### Introduction
Notebook contains regression projection for summary statistc dimensionality reduction prior to approximate Bayesian computation (see https://rss.onlinelibrary.wiley.com/doi/10.1111/j.1467-9868.2011.01010.x).

### Imports
All imporst occur here:

In [None]:
import pandas as pd
import numpy as np
import seaborn as sns
import matplotlib.pyplot as plt
from time import time

from sklearn.linear_model import LinearRegression
from sklearn.model_selection import GridSearchCV
from sklearn.ensemble import RandomForestRegressor
from sklearn.preprocessing import StandardScaler
from sklearn import pipeline
from sklearn.metrics import mean_squared_error
from sklearn.linear_model import Lasso

from joblib import dump, load

### Read in summary statistics and parameters (priors)

In [None]:
sum_stats = pd.read_csv("../output/summary_stats.csv", index_col=False)
prior = pd.read_feather("../output/prior.feather")
assert np.all(sum_stats["random_seed"] == prior["random_seed"]) # Make sure everthing is aligned

seeds = sum_stats.pop("random_seed")
prior = prior.drop(columns="random_seed")

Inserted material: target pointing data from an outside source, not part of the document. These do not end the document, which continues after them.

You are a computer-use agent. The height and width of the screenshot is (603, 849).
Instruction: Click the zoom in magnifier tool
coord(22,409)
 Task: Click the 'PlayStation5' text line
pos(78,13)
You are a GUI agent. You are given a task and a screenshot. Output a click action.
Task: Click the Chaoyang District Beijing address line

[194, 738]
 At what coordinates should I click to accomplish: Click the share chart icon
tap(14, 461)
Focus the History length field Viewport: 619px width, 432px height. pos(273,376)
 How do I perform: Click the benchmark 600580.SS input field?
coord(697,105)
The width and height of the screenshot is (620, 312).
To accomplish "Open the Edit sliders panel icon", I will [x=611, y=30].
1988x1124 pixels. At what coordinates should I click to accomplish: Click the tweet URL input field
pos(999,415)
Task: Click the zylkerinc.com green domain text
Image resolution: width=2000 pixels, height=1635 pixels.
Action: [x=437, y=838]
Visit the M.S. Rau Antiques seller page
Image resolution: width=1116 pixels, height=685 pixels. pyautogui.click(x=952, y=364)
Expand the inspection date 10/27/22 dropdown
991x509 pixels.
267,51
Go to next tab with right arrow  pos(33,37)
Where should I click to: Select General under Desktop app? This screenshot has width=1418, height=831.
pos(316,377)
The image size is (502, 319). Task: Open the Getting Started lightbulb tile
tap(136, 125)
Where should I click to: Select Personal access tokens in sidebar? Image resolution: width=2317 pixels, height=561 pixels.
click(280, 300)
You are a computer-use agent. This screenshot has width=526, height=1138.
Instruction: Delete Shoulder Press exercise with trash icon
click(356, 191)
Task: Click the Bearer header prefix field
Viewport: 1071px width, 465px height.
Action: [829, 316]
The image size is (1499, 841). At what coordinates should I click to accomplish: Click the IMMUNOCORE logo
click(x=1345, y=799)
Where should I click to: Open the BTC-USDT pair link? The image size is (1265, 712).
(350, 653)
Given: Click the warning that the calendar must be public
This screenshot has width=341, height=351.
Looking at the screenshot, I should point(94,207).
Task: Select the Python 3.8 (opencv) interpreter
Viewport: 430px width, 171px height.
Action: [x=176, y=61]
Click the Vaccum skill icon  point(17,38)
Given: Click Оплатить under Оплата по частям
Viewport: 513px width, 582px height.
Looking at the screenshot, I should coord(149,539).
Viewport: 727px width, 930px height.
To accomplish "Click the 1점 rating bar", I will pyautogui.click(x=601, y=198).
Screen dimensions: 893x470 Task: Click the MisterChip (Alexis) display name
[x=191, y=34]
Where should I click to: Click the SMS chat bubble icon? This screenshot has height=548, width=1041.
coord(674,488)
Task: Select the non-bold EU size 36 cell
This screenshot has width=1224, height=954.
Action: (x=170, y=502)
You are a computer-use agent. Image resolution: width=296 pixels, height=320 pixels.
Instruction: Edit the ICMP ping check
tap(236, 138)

### Split into test set and train set

In [None]:
# Test set == pseudo-observed datasets. Leaving 2000 out as PODs.
train_prior = prior.iloc[:-2000]
train_sum_stats = sum_stats.iloc[:-2000]

test_prior = prior.iloc[-2000:]
test_sum_stats = sum_stats.iloc[-2000:]

train_prior.to_csv("../output/train_prior.csv", index=False)
train_sum_stats.to_csv("../output/train_sum_stats.csv", index=False)
test_prior.to_csv("../output/test_prior.csv", index=False)
test_sum_stats.to_csv("../output/test_sum_stats.csv", index=False)

### Pseudo-observed datasets based analysis

In [None]:
# Set up linear regression, lasso regression and random forest regression models
model_dict = {"linear_regression": LinearRegression(),
              "lasso_regression": pipeline.make_pipeline(StandardScaler(), Lasso(max_iter=50000, alpha=0.5)),
              "random_forest": RandomForestRegressor(n_estimators=150, n_jobs=-1)
             }

# Set up objects to store results
parameters = list(prior)
train_sum_stats_pred = dict(zip(model_dict.keys(), [{} for i in range(0, len(model_dict.keys()))]))
test_sum_stats_pred = dict(zip(model_dict.keys(), [{} for i in range(0, len(model_dict.keys()))]))
rmse_results = pd.DataFrame(columns = [model + "_RMSE" for model in model_dict.keys()], index=list(prior))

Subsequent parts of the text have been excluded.